In a typical drilling operation, a drill bit is rotated while being advanced into a formation within the earth. There are several types of drill bits, including roller cone bits, hammer bits and drag bits. There are many kinds of drag bits with various configurations of bit bodies, blades and cutters.
Drag bits typically include a body with a plurality of blades extending from the body with a face at a front end and a mounting pin at a rear end. The bit can be made of steel alloy, a tungsten matrix or other material. Drag bits typically have no moving parts and are formed as a single-piece body with cutting elements brazed or attached into the blades of the body. Such bits are commonly manufactured by milling a billet or sintering a powder matrix in a mold. Each blade supports a singular or a plurality of discrete cutters on the leading edge of the blades that contact, shear, grind and/or crush the rock formation in the borehole as the bit rotates to advance the borehole.
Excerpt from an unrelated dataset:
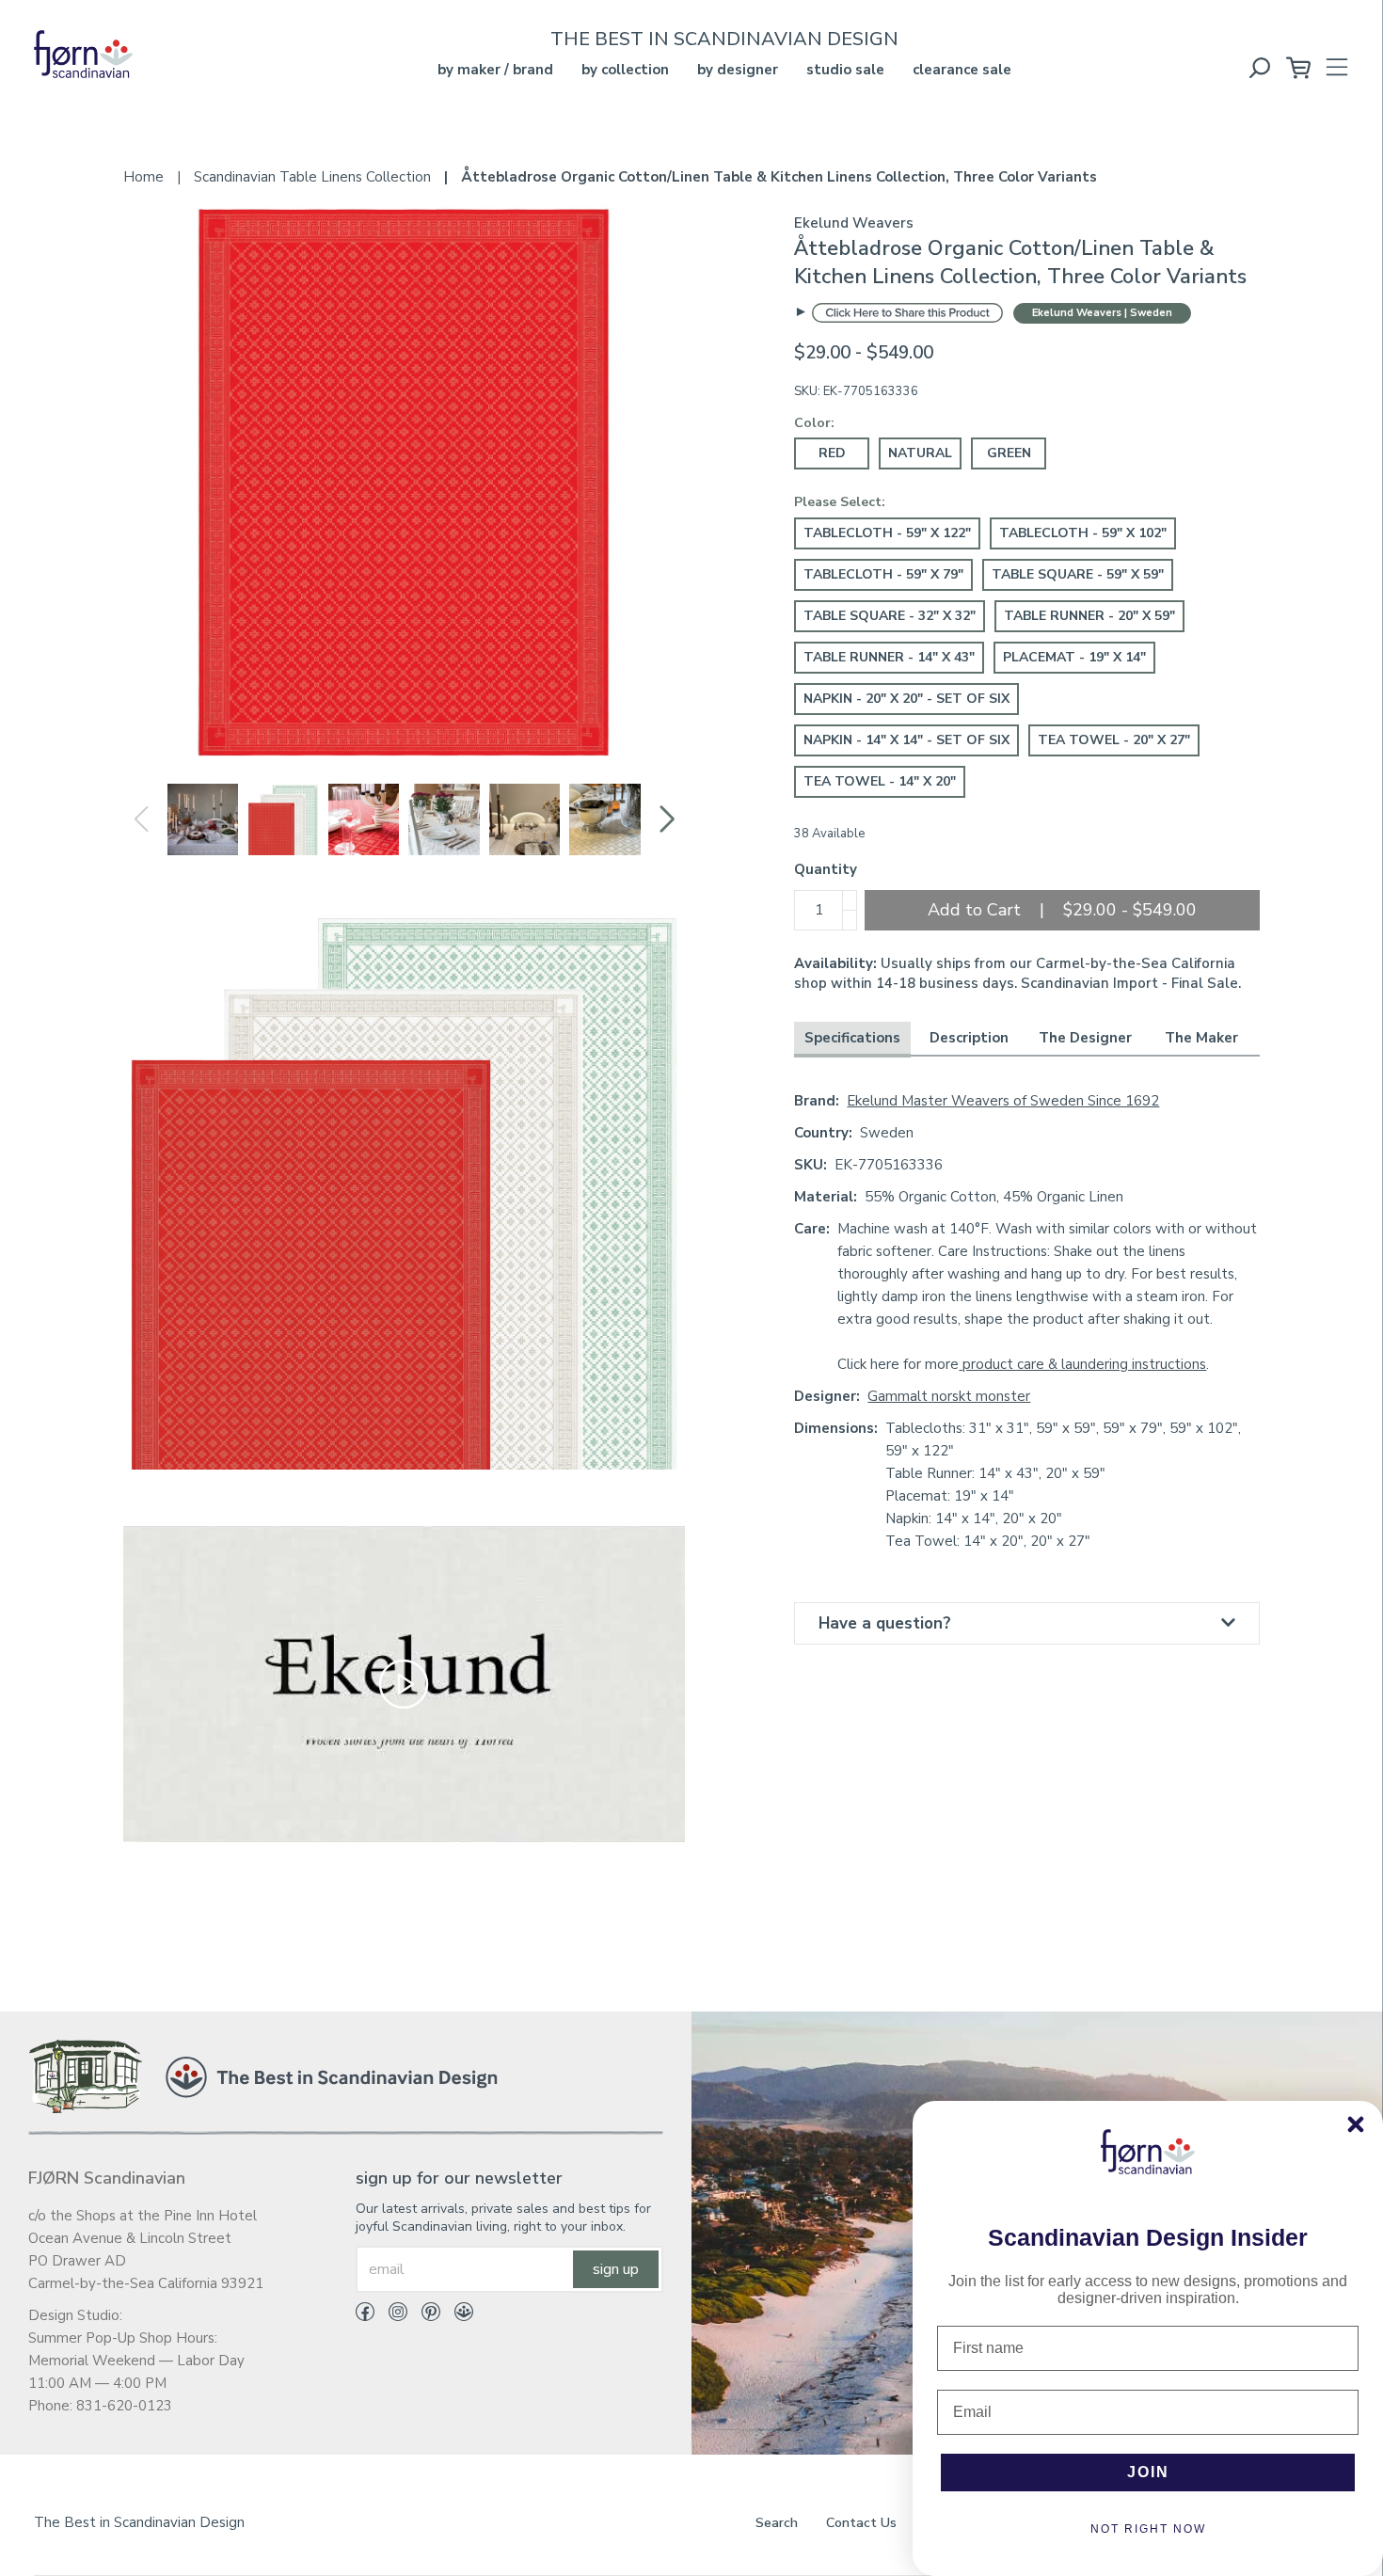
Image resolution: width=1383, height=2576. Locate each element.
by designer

The drill string and the bit rotate about a longitudinal axis and the cutters mounted on the blades sweep a radial path in the borehole to fail rock. Cutters can be made from any durable material, but are conventionally formed from a tungsten carbide backing piece, or substrate, with a front facing table comprised of a diamond or other suitable material. The tungsten carbide substrates are formed of cemented tungsten carbide comprised of tungsten carbide particles dispersed in a cobalt binder matrix.
FIG. 1 is a schematic representation of a drilling operation 2. In conventional drilling operations a drill bit 10 is mounted on the lower end of a drill string 6 comprising drill pipe and drill collars. The drill string may be several miles long and the bit is rotated in the borehole 4 either by a motor proximate to the bit or by rotating the drill string, or both simultaneously. A pump 8 circulates drilling fluid through the drill pipe and out of the drill bit to flush rock cuttings from the bit and move them back up the annulus of the borehole. The drill string comprises sections of pipe that are threaded together at their ends to create a pipe of sufficient length to reach the bottom of the borehole 4.
Steel bits are generally machined from a single billet to produce a bit with a body and blades. Recesses to receive cutters are machined into the blades and often require special machining steps and techniques to reach parts of the blades that are obstructed by adjacent blades. A plenum is machined into the rear of the bit. The plenum is drilled with a single point tool and widened by boring. Boring is used to achieve greater accuracy in the diameter of a hole, and can be used to cut a tapered hole or enlarge a portion of a hole. Boring uses a boring tool that includes a long bar used to position a single-point tool for boring operations.
With the plenum created, the ducts are drilled from the outside face of the bit to the plenum. Drilling fluid pumped down the drill string flows through the plenum and ducts to the face of the bit to flush away cut material. An open and unrestricted duct inlet in the plenum limits turbulence or cavitation in the fluid flow as it enters the duct. Bit configurations are typically limited to including only ducts with inlets positioned near the center of the plenum on account of the difficulty under current manufacturing processes of forming ducts with expanded inlet portions for the desired flow patterns in the ducts. Accordingly, the use of ducts in other locations (e.g., near corners or walls of the plenum) is generally avoided regardless of their desirability to the performance of the bit. Machining surface features in the plenum to accommodate special duct configurations add significant cost to the bit.
An improved ferrous drill bit and a manufacturing method for ferrous bits that is less complex and costly, involves fewer steps, and encompasses a broader range of options for duct configurations would be advantageous.